Quanto accaduto ieri sera a Nizza è semplicemente orribile. Raccapricciante come tutte le morti violente di persone innocenti. Ma se la condanna dello stragismo dev’essere ovviamente ferma e senza appello, alcune riflessioni si impongono.
La prima è che si è trattato di un’azione anomala. Per quel che ne sappiamo l’azione di un singolo, non un vasto ed organizzato piano d’attacco come nel novembre 2015 a Parigi e nel marzo 2016 a Bruxelles. L’impagabile presidentessa della camera, signora Boldrini, ha subito twittato il suo «Orrore e sgomento per grave atto di terrore frutto di feroce fanatismo».
Domanda, e se fosse invece stata una folle azione individuale che nulla ha a che fare con il «fanatismo» di cui parla? Non diciamo che sia così, e neppure che sia l’ipotesi più probabile. Ma perché escluderlo a priori? Negli USA avvengono ogni anno stragi con decine di vittime, i cui autori sono spesso imbevuti di ideologie razziste e nazistoidi, ma nessuno chiama in causa la matrice politica come fattore determinante dell’azione stragista. Perché esprimere immediatamente un simile giudizio nel caso di Nizza, se non per alimentare quel clima di emergenza che tanto piace alle classi dirigenti europee?

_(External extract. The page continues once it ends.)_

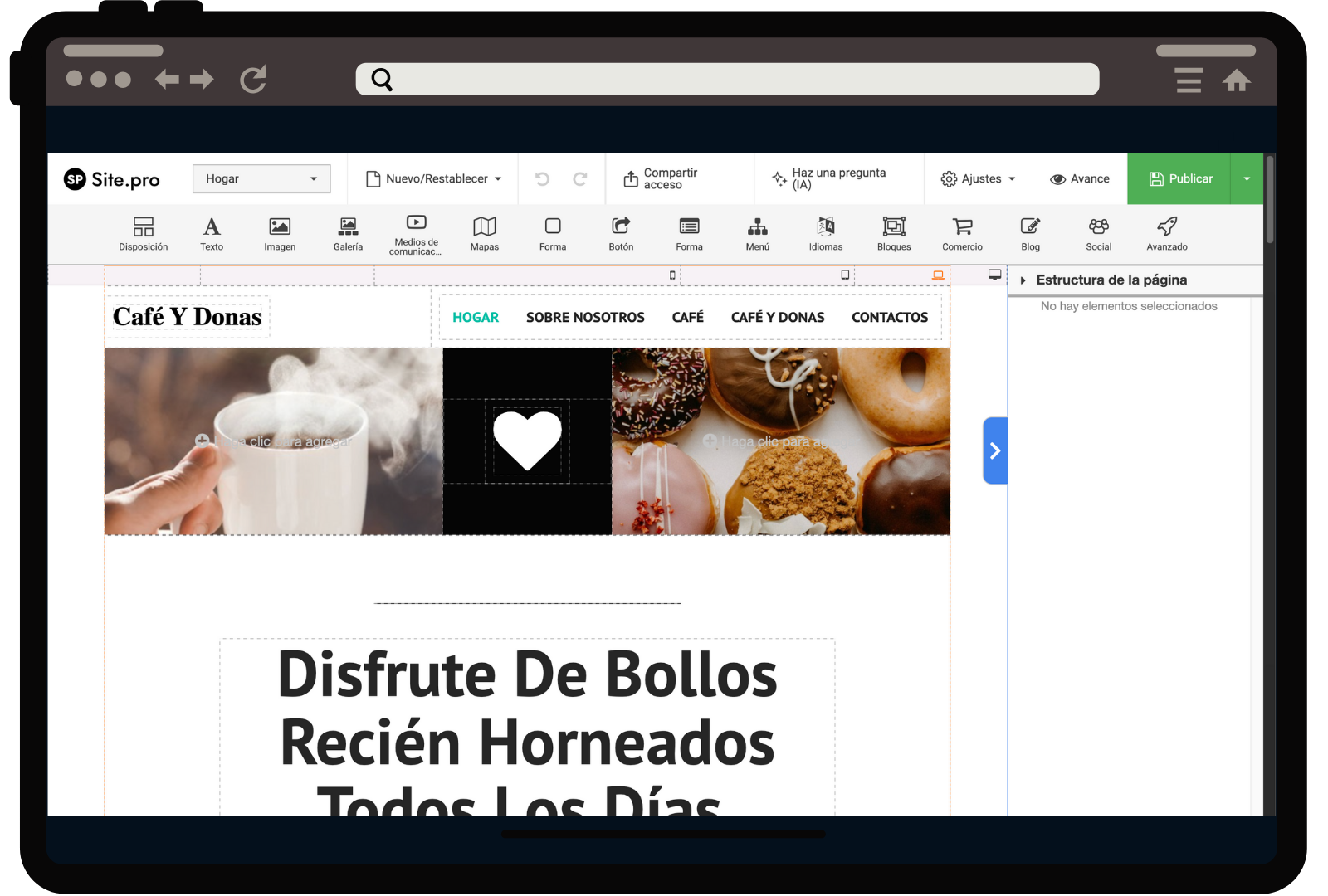Switch to desktop view mode
The width and height of the screenshot is (1328, 896).
[x=994, y=275]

Qualcuno risponderà che la Francia è in guerra e che il «camionista» della strage è un arabo. Vero. Ma se proprio vogliamo accettare questa chiave di lettura, la seconda riflessione è che quella guerra l’ha scatenata proprio la Francia, insieme agli USA ed alle altre potenze occidentali. In questi giorni d’estate i civili continuano a morire come mosche a Falluja ed a Baghdad (Iraq), come ad Aleppo e Raqqa (Siria). E molti di questi la morte la trovano proprio sotto le bombe occidentali.
Di fronte all’orrore di Nizza forte è il desiderio di pace e sicurezza che sale nei popoli europei. Ma questa aspirazione potrà essere soddisfatta solo ad alcune condizioni.

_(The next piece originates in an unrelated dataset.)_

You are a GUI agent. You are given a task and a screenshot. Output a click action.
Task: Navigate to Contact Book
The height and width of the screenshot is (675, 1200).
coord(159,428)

Scrivevamo dopo gli attentati di Parigi:
«Gli schizzi di sangue della Grande Guerra Mediorientale hanno dunque raggiunto di nuovo l’Europa, questa volta in maniera più pesante. C’è un solo modo per fermare la corsa verso una precipitazione ancora più grave: cessare ogni azione militare, porre fine alla pretesa del controllo neocoloniale di interi paesi, favorire un processo negoziale in Siria, Iraq e Yemen. Ma quest’ultimo punto chiederebbe un occidente pronto a rinunciare ai propri interessi economici e politici. Possiamo aspettarci una simile scelta dalle attuali classi dirigenti, in Francia, in Europa e negli Stati Uniti? Assolutamente no. Aspettiamoci dunque nuovi e dolorosi schizzi di sangue».

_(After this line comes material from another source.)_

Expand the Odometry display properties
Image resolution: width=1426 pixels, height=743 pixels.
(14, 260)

Non sappiamo, per le ragioni già esposte, se i tragici fatti di Nizza, debbano essere inseriti in questo contesto. Ma se così fosse, dovrebbe essere chiaro a tutti che c’è un solo modo per avere pace e sicurezza, ed è appunto quello di smetterla con il neocolonialismo, ponendo fine alle azioni militari in Medio Oriente ed in Africa. E’ un’ipotesi realistica? Temiamo proprio di no.